[Extract to read]
%%

Studio album by Mary Chapin Carpenter
- Released: January 25, 2014
- Recorded: 2013
- Studio: AIR Studios, London, England, United Kingdom
- Genre: Country, orchestral
- Length: 52:18
- Language: English
- Label: Zoë (North America); Decca/Rounder (Europe);
- Producer: Mary Chapin Carpenter; Vince Mendoza; Matt Rollings;

Mary Chapin Carpenter chronology
| Ashes and Roses (2012) | Songs from the Movie (2014) | The Things That We Are Made Of (2016) |

= Songs from the Movie =

Songs from the Movie is the 13th studio album by American singer-songwriter Mary Chapin Carpenter, released by Zoë Records on January 25, 2014. The album is orchestral music re-recordings of her songs, guided by American composer Vince Mendoza. It has received positive reviews from critics.

==Recording and release==
 After this album's 2014 release, she performed selections from it with the BBC Scottish Symphony Orchestra at the Celtic Connections festival in Glasgow, Scotland, as well as select performances with domestic orchestras. In 2014, Carpenter's touring schedule included a mix of orchestral performances comprising selections from Songs from the Movie, as well as acoustic sets featuring Jon Carroll, multi-instrumentalist John Doyle, and opening act Tift Merritt. To select the songs, Carpenter collaborated with co-producers Mendoza and Matt Rollings, whittling down a list of songs that were lyrically challenging and told complex stories from throughout her recording career.

%%

[Written tasks]
1. Name every producer credited in the Songs from the Movie article.
2. Sum up the Songs from the Movie article in two sentences.
3. Pick up the article on the album Songs from the Movie from where it stops.

[Data lines]
%%

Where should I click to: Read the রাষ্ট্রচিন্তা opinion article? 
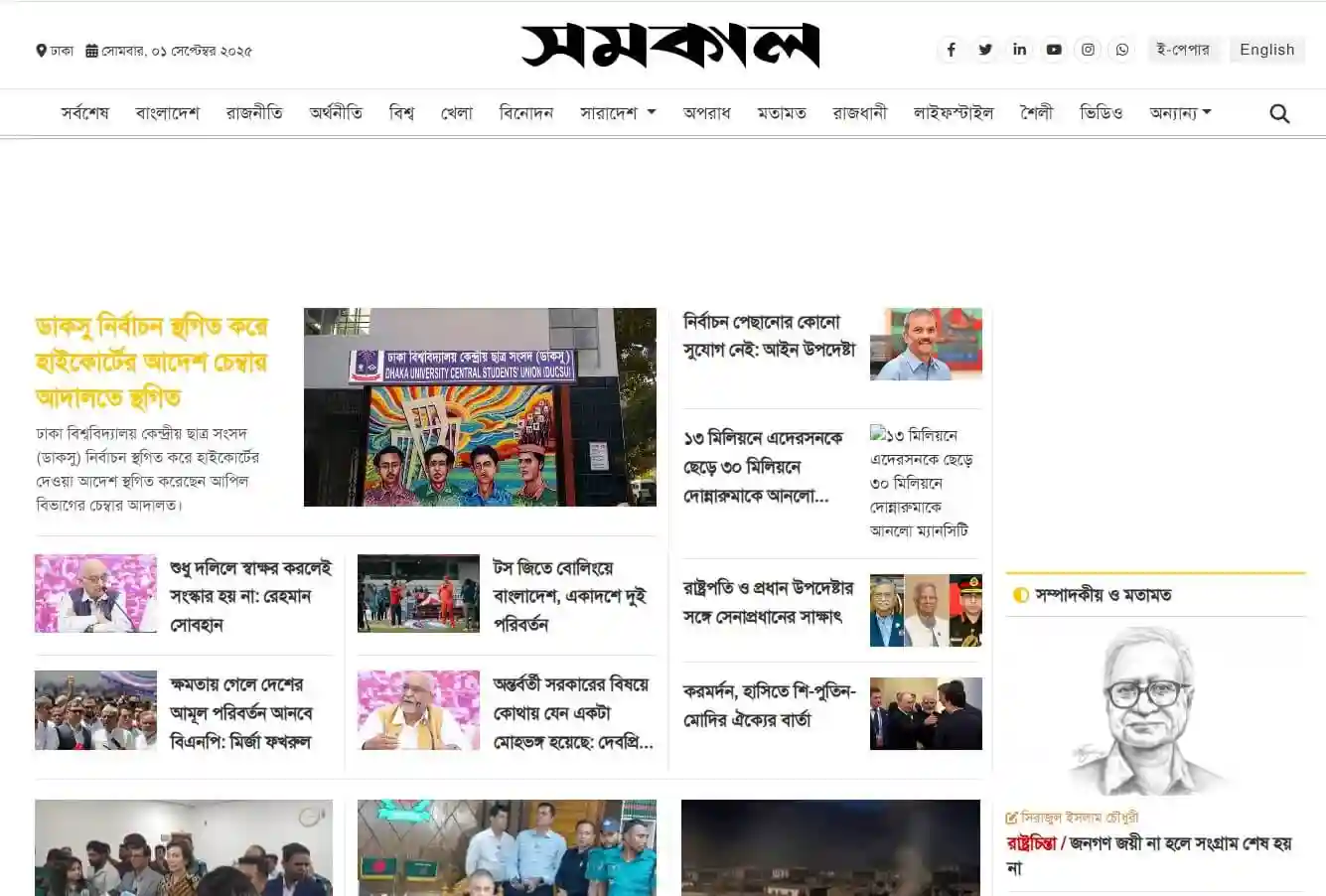pos(1148,854)
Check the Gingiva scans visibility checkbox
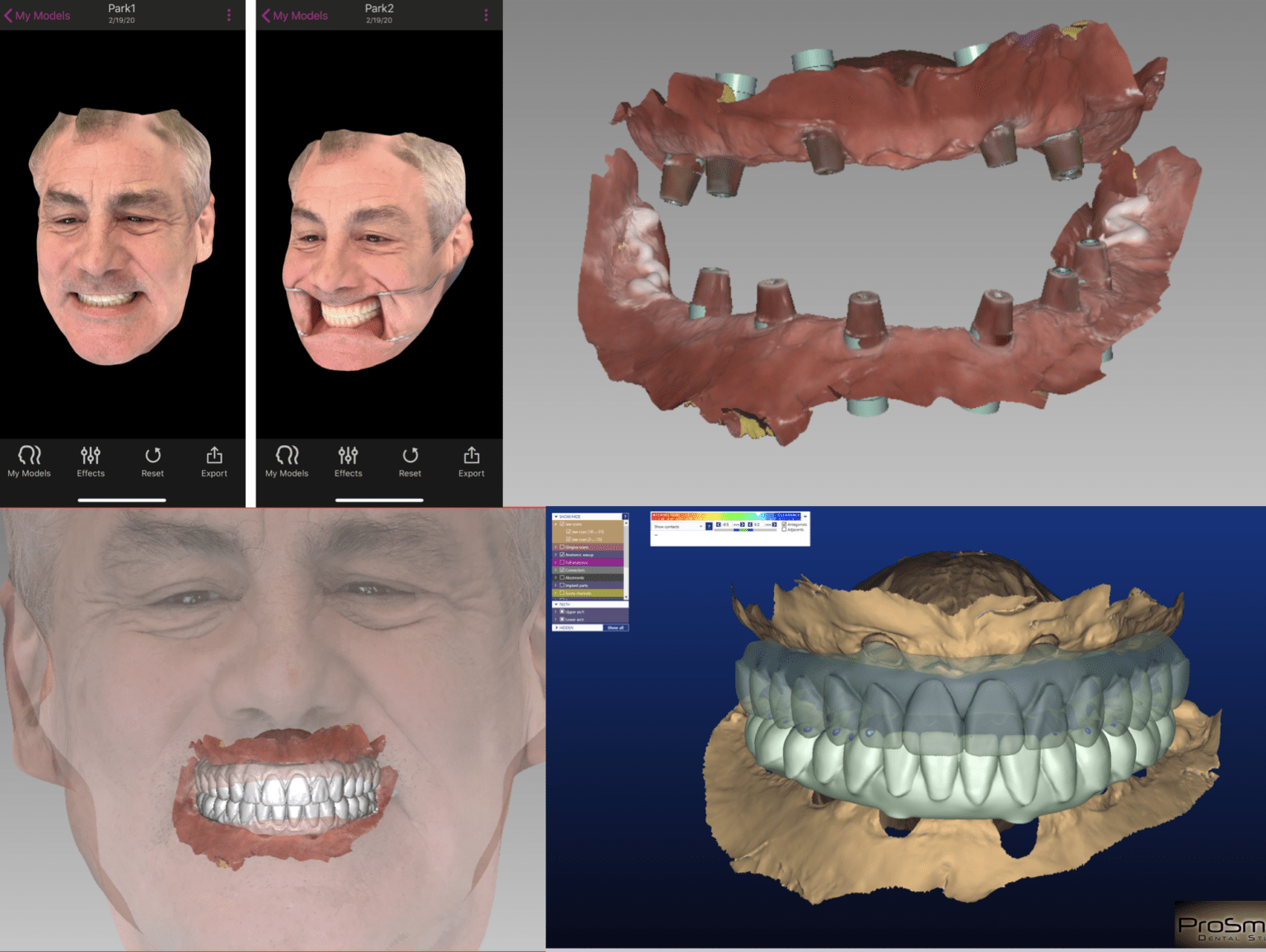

%%

[Results of the exercise]
1. Mary Chapin Carpenter, Vince Mendoza, Matt Rollings

2. Songs from the Movie, released by Zoë Records on January 25, 2014, is Mary Chapin Carpenter's 13th studio album, made up of orchestral re-recordings of her songs guided by composer Vince Mendoza, and it received positive reviews. Carpenter chose the songs with co-producers Mendoza and Matt Rollings, and after its release she performed selections from it with the BBC Scottish Symphony Orchestra at the Celtic Connections festival in Glasgow and with domestic orchestras.

3.
==Reception==
The editorial staff of AllMusic named this the "Best of 2014" and scored it 3.5 out of five stars, with reviewer Thom Jurek noting Carpenter's diverse influences outside of country music and noted how she has "remained vital, productive, and has a track record of consistency most artists would—or at least should—envy" and opining that Mendoza was able to complement her voice with the performers to make an album that is "an almost painterly soundtrack" to Carpenter's life and work. Writing for Country Standard Time, Jeffrey B. Remz thought the album needed "a bit more energy" and "veers decidedly towards the precious and pretty side, but sometimes a bit too much so." The Guardians Robin Deneslow scored Songs from the Movie three out of five stars, calling the experiment a "brave reworking" of her songs that sometimes has the instrumentation overwhelm the songwriting. Nick Coleman of The Independent scored this album two out of five stars, opining that the compositions are good songs by Carpenter, but that they are "fluffed up massively in a compressed space like this, also a rather stifling one".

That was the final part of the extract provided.